[EXTRACTED INFORMATION start]

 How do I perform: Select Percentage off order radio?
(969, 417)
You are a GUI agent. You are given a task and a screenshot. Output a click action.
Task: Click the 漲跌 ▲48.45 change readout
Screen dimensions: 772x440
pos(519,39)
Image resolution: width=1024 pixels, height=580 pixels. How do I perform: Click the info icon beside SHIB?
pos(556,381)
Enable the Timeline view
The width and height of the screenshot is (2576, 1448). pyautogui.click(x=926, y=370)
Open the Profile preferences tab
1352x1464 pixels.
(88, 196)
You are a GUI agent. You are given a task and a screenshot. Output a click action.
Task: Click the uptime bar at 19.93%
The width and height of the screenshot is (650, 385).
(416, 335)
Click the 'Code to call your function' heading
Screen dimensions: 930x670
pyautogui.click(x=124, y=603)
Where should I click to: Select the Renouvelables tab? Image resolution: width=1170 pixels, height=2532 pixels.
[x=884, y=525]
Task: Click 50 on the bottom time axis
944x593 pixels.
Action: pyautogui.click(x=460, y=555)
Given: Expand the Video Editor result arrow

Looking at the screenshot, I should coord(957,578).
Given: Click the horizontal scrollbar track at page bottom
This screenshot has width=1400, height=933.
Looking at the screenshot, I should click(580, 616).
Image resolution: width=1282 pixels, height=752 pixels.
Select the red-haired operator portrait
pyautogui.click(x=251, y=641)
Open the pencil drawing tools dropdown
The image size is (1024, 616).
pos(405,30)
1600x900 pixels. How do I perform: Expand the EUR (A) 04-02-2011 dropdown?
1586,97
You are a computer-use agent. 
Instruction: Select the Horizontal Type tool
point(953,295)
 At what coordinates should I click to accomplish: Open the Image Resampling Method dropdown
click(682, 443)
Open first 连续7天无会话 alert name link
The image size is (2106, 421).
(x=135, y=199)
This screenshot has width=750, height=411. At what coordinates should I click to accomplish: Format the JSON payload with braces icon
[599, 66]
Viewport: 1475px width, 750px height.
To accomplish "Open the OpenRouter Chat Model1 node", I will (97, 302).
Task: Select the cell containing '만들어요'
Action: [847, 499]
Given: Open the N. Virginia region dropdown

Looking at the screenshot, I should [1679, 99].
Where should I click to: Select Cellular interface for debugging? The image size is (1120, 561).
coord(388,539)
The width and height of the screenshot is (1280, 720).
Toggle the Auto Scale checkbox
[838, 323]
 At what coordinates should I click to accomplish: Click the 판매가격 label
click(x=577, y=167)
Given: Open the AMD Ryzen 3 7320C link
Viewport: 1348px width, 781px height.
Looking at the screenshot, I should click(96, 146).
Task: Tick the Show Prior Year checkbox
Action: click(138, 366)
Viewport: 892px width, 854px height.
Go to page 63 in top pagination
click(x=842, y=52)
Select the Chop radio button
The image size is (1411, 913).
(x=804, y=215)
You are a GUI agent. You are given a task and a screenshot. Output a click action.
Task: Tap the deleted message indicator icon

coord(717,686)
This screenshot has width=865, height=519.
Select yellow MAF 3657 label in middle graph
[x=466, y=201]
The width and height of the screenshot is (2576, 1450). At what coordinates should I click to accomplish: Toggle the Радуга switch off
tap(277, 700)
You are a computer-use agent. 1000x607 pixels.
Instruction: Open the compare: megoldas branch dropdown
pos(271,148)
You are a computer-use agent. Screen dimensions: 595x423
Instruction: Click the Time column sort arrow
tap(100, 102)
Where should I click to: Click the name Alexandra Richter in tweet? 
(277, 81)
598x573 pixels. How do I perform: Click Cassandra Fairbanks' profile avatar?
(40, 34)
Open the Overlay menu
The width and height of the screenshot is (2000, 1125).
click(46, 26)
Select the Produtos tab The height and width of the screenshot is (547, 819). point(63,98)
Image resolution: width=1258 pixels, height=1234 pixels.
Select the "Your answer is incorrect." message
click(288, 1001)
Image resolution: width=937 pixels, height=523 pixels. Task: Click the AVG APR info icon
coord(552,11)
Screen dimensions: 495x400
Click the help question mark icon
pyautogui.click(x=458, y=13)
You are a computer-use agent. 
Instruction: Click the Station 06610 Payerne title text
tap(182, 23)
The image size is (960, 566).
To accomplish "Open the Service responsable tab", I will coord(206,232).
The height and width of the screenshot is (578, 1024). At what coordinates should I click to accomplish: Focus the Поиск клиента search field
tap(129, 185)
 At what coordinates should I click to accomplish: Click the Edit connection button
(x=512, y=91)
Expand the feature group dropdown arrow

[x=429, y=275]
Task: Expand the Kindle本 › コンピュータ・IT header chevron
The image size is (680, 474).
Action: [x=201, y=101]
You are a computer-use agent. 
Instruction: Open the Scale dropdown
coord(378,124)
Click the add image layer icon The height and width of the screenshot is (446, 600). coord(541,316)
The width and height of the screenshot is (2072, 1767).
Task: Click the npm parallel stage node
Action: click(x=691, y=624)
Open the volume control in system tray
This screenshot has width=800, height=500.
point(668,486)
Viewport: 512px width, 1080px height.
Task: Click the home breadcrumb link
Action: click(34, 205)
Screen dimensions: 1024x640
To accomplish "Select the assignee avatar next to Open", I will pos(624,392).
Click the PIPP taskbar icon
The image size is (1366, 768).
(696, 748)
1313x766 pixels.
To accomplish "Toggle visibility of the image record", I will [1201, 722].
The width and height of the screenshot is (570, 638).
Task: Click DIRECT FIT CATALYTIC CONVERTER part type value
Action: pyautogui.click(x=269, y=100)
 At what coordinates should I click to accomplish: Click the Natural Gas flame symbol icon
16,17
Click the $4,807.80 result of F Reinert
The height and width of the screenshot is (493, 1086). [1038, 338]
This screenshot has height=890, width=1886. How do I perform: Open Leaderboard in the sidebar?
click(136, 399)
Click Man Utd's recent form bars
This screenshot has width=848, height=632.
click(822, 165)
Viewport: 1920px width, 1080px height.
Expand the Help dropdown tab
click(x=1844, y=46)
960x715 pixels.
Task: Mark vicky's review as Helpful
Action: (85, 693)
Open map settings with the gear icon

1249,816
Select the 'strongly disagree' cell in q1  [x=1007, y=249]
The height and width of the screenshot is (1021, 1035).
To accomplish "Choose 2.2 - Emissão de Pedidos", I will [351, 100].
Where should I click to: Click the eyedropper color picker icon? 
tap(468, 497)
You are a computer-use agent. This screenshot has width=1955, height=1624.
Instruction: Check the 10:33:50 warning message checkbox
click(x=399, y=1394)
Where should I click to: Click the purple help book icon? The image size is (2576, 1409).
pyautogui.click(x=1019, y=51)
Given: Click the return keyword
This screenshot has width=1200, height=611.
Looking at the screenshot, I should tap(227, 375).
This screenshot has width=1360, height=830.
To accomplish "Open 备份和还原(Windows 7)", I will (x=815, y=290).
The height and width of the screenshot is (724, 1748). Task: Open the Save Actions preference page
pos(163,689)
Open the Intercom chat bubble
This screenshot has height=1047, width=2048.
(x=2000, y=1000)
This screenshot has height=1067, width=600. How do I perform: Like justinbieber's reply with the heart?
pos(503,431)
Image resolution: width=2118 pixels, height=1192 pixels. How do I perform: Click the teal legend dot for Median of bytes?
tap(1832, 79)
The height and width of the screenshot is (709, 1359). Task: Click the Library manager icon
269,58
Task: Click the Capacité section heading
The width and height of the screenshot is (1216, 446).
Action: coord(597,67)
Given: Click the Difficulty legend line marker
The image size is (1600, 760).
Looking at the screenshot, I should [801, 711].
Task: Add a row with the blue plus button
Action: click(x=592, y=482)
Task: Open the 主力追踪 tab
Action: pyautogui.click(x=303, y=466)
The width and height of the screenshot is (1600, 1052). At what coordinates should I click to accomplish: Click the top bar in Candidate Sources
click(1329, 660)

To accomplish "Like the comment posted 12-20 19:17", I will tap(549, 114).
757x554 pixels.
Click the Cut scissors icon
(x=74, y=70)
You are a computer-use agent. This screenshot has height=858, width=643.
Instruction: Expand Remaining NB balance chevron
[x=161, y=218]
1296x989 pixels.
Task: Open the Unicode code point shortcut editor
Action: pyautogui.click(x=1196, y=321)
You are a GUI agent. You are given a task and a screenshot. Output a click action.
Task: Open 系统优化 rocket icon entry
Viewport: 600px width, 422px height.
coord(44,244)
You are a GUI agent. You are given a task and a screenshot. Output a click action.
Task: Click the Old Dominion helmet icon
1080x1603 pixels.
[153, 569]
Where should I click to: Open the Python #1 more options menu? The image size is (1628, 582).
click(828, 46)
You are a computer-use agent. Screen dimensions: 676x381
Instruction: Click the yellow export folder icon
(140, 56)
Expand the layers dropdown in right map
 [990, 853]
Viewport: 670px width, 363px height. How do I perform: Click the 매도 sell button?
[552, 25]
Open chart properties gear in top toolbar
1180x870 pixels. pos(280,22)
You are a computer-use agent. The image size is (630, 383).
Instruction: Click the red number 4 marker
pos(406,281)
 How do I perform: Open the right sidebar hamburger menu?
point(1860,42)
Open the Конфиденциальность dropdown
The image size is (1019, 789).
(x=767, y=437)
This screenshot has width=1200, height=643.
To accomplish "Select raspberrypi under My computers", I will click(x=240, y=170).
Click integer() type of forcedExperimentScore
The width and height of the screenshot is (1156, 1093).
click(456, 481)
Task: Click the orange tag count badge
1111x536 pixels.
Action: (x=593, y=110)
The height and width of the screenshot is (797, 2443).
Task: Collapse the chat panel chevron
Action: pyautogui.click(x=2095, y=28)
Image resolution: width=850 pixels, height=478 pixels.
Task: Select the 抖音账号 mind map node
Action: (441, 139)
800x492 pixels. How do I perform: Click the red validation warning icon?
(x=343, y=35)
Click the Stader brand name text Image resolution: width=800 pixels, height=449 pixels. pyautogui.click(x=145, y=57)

[EXTRACTED INFORMATION end]

Copy the material above word for word, starting at its first line and ending at the line that contains "pyautogui.click(x=124, y=603)".

 How do I perform: Select Percentage off order radio?
(969, 417)
You are a GUI agent. You are given a task and a screenshot. Output a click action.
Task: Click the 漲跌 ▲48.45 change readout
Screen dimensions: 772x440
pos(519,39)
Image resolution: width=1024 pixels, height=580 pixels. How do I perform: Click the info icon beside SHIB?
pos(556,381)
Enable the Timeline view
The width and height of the screenshot is (2576, 1448). pyautogui.click(x=926, y=370)
Open the Profile preferences tab
1352x1464 pixels.
(88, 196)
You are a GUI agent. You are given a task and a screenshot. Output a click action.
Task: Click the uptime bar at 19.93%
The width and height of the screenshot is (650, 385).
(416, 335)
Click the 'Code to call your function' heading
Screen dimensions: 930x670
pyautogui.click(x=124, y=603)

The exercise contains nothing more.